A novel mechanism for coupling cellular intermediary metabolism to cytosolic Ca2+ signaling via CD38/ADP-ribosyl cyclase, a putative intracellular NAD+ sensor

CD38 is an ectocyclase that converts NAD(+) to the Ca2+ -releasing second messenger cyclic ADP- ribose (cADPr). Here we report that in addition to CD38 ecto- catalysis, intracellularly expressed CD38 may catalyze NAD(+) --> cADPr conversion to cause cytosolic Ca2+ release. High levels of CD38 were found in the plasma membranes, endoplasmic reticulum, and nuclear membranes of osteoblastic MC3T3- E1 cells. More important, intracellular CD38 was colocalized with target ryanodine receptors. The cyclase also converted a NAD(+) surrogate, NGD(+), to its fluorescent product, cGDPr (K-m similar to5.13 muM). NAD(+) also triggered a cytosolic Ca2+ signal. Similar results were obtained with NIH3T3 cells, which overexpressed a CD38- EGFP fusion protein. The Delta(-49) - CD38- EGFP mutant with a deleted amino- terminal tail and transmembrane domain appeared mainly in the mitochondria with an expected loss of its membrane localization, but the NAD(+) -induced cytosolic Ca2+ signal was preserved.

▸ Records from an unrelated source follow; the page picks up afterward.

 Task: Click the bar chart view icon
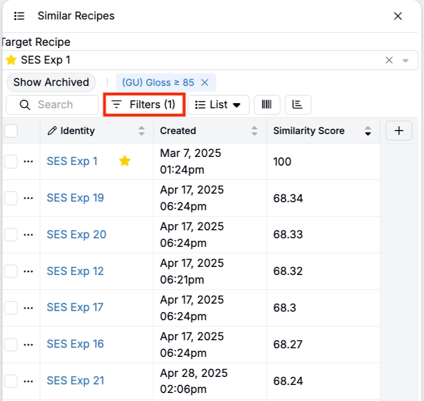297,105
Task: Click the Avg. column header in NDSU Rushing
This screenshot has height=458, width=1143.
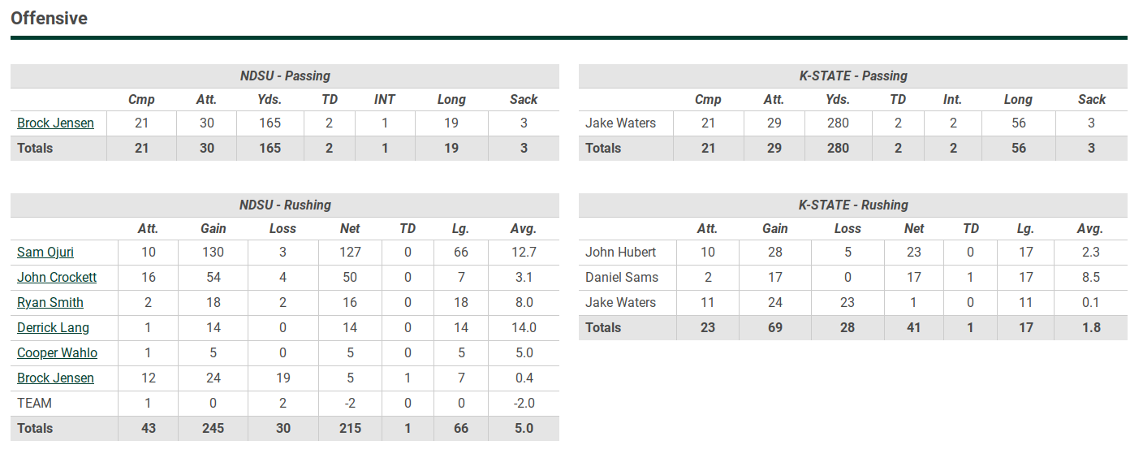Action: coord(524,229)
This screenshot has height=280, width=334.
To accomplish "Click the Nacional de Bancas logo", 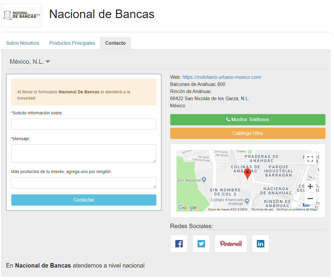I will tap(21, 15).
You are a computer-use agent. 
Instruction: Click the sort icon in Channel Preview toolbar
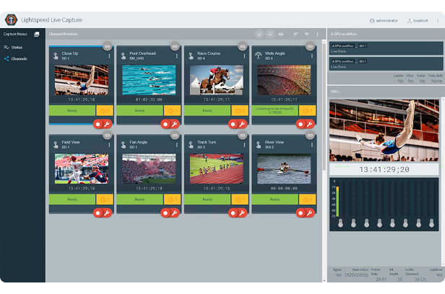pyautogui.click(x=295, y=34)
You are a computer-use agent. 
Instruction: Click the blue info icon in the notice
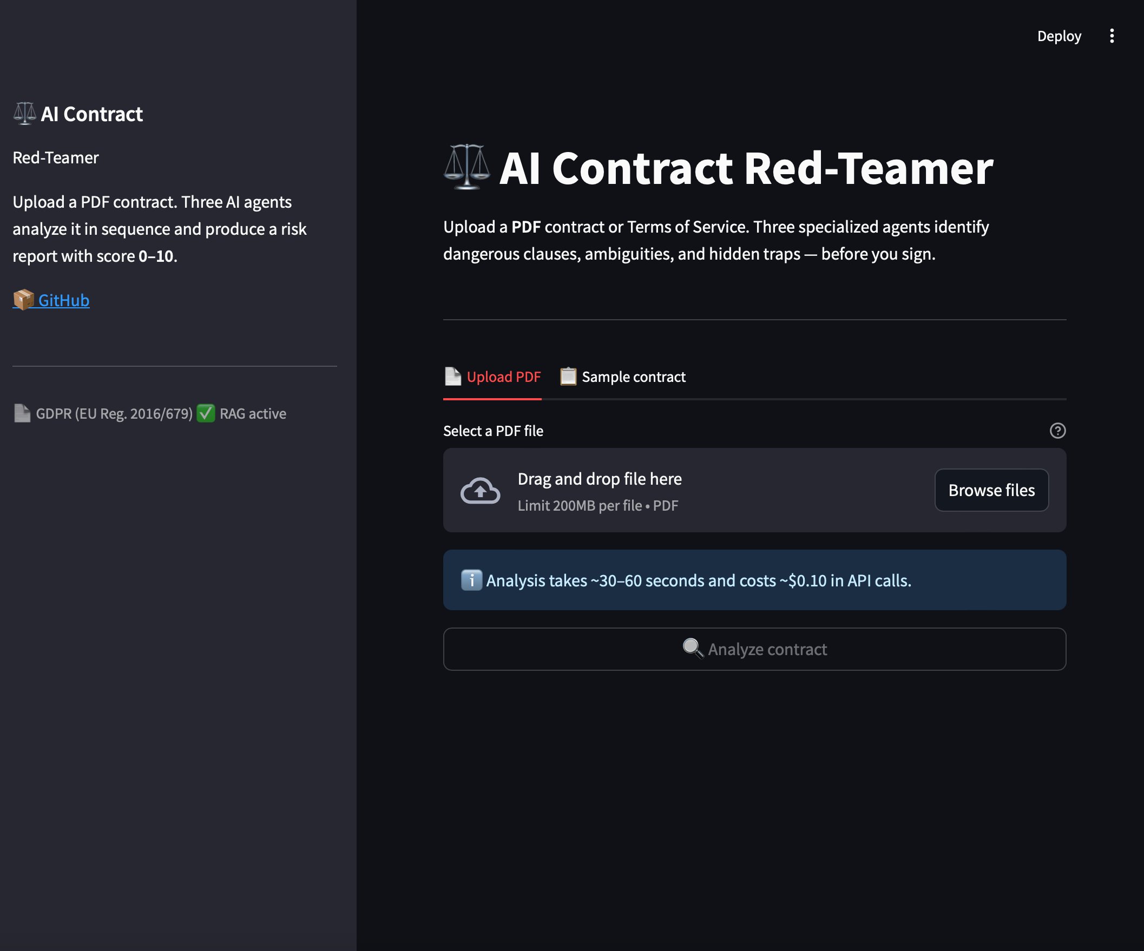(x=471, y=580)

Likewise, Ca2+ release persisted in cells transfected with the Myr-Delta(-49) -CD38- EGFP or Delta(-49) -CD38- EGFP- Fan mutants, both directed to the plasma membrane but in an opposite topology to the full- length CD38- EGFP. Finally, ryanodine inhibited Ca2+ signaling, indicating the downstream activation of ryanodine receptors by cADPr. We conclude that intracellularly expressed CD38 might link cellular NAD(+) production to cytosolic Ca2+ signaling.